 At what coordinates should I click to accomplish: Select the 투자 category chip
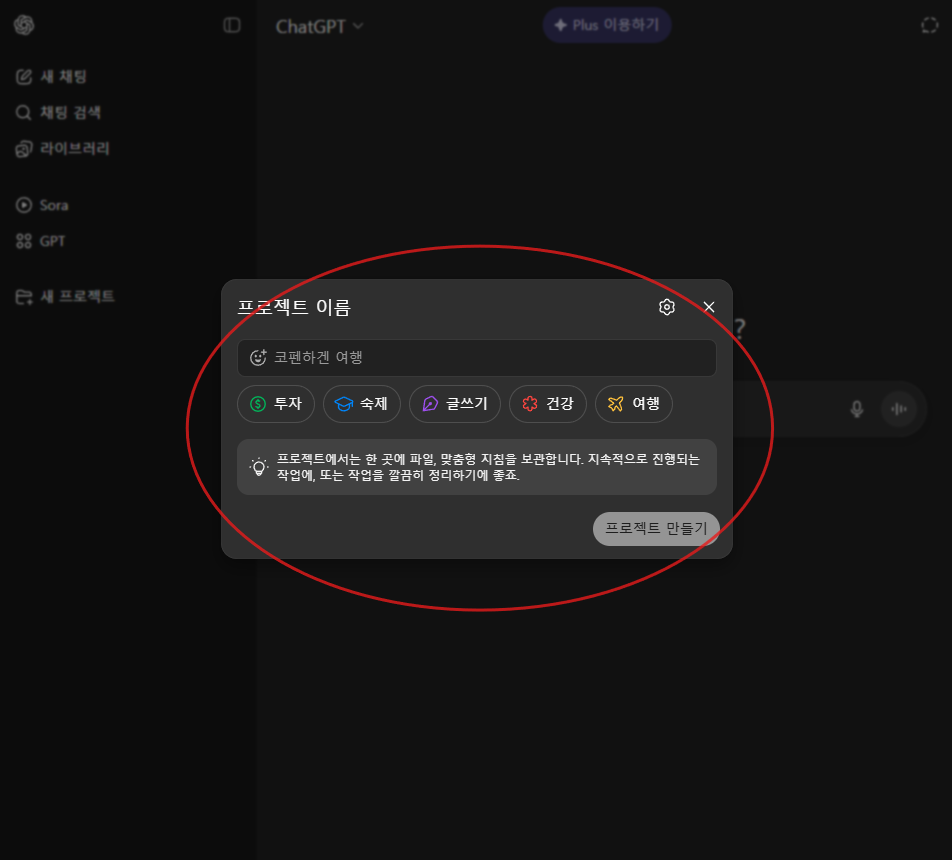tap(276, 404)
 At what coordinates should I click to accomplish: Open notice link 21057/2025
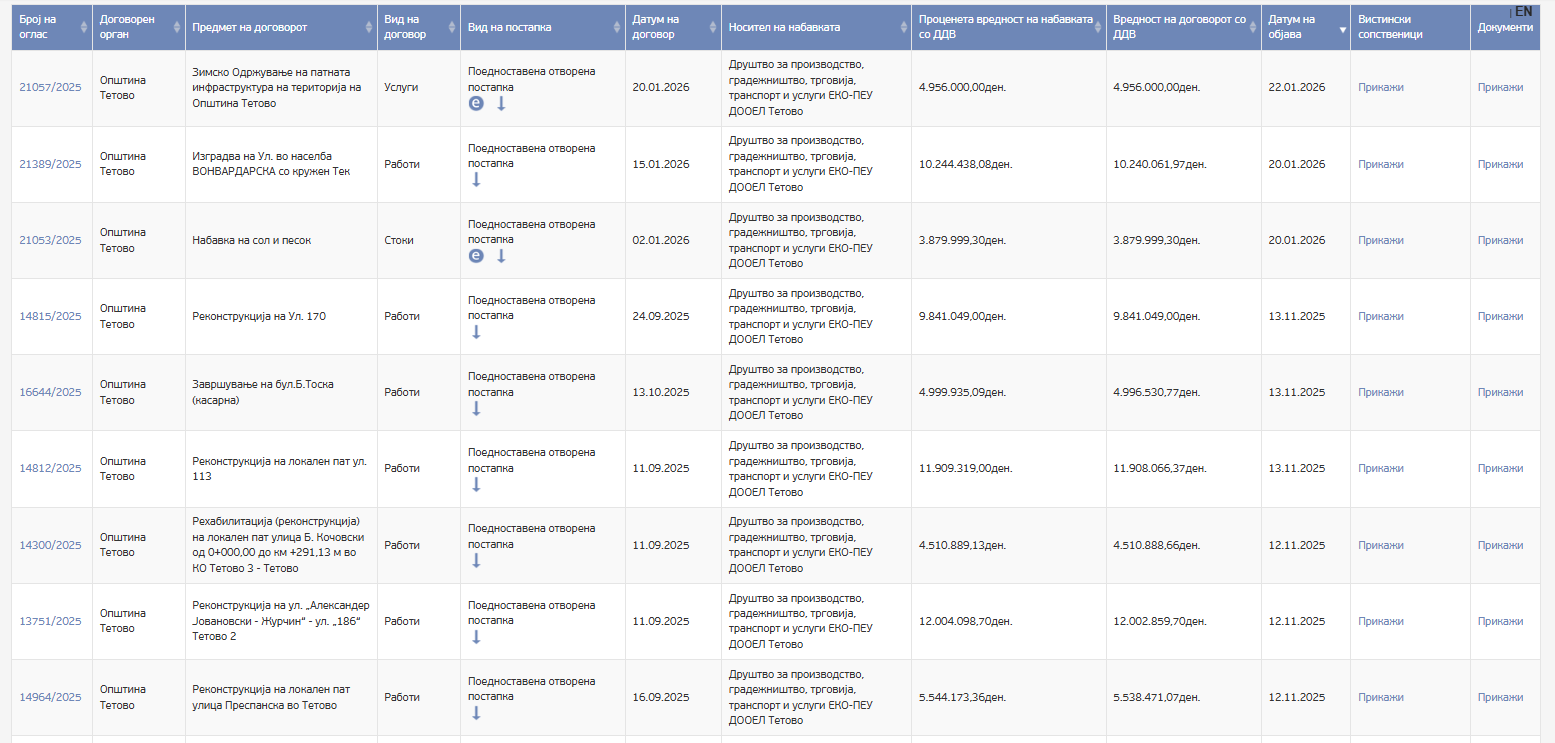tap(50, 87)

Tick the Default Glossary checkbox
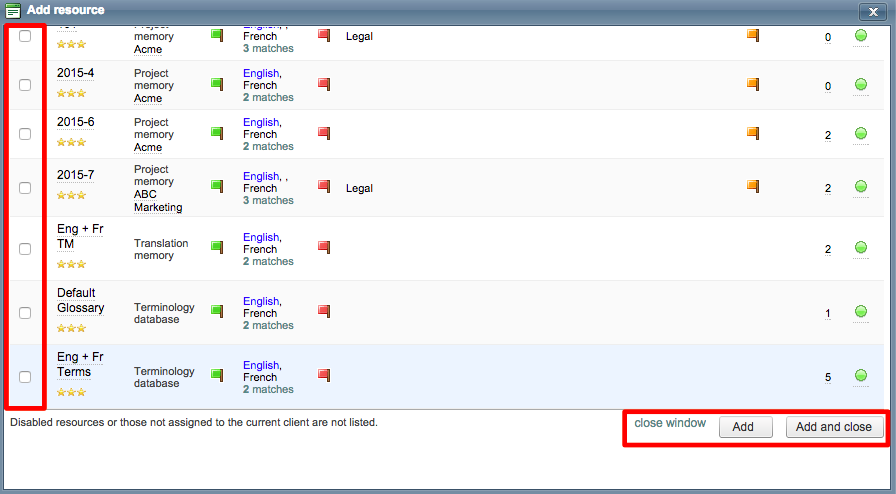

About this exercise => Transcribe the listing exactly. Its images are to be omitted.

Expected answer =>
 At what coordinates should I click to accomplish: Select the 투자 category chip
tap(276, 404)
 At what coordinates should I click to accomplish: Open notice link 21057/2025
tap(50, 87)

Tick the Default Glossary checkbox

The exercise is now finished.